The results of a phase I / II clinical trial still underway in the USA which evaluates the safety and efficacy of rAAVrh74.MCK.micro-dystrophin (SRP-9001), a gene therapy product developed by Sarepta Therapeutics, were published in the journal JAMA Neurology on June 15, 2020.
This trial has so far included 4 boys aged 4 to 6 years (mean age: 4.8 years at inclusion) with Duchenne muscular dystrophy. The molecule was given to them all at once by intravenous infusion. Safety, pharmacokinetic and efficacy measurements were taken over time and 12 months after treatment.
Targeted dystrophin production and functional improvement
- Three months after treatment, 81.2% of muscle fibers (on average) produce dystrophin. This proportion reaches 95% of purely muscle fibers,i.e. muscle fibers which have not become fatty or fibrotic tissue.

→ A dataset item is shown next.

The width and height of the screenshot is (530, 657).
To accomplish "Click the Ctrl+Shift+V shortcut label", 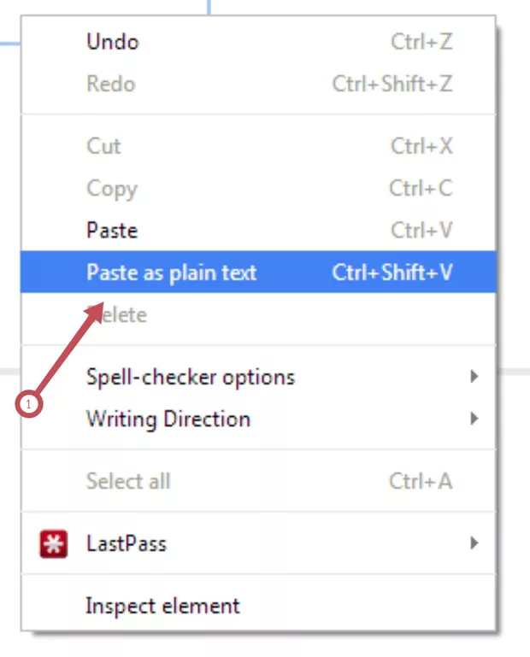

- Dystrophin is well located under the membrane for 96% of the positive fibers. Beta-sarcoglycans are present in these cells, testifying to the restoration of the DAP complex.
- One year after administration of the treatment, the treated children improved their motor skills. The performance scores measured with the NSAA scale for the 4 patients increased by an average of 5.5 points (range 2 to 8).
- The level of creatine kinase in the blood has dropped by 67.29% on average, a sign that the muscle is getting better.
- rAAVrh74.MCK.micro-dystrophin is well tolerated with no serious adverse effects.
The phase I / II trial is ongoing through 2021 and another phase II trial of rAAVrh74.MCK.micro-dystrophin including older children, aged 4 to 7 years, is being recruited.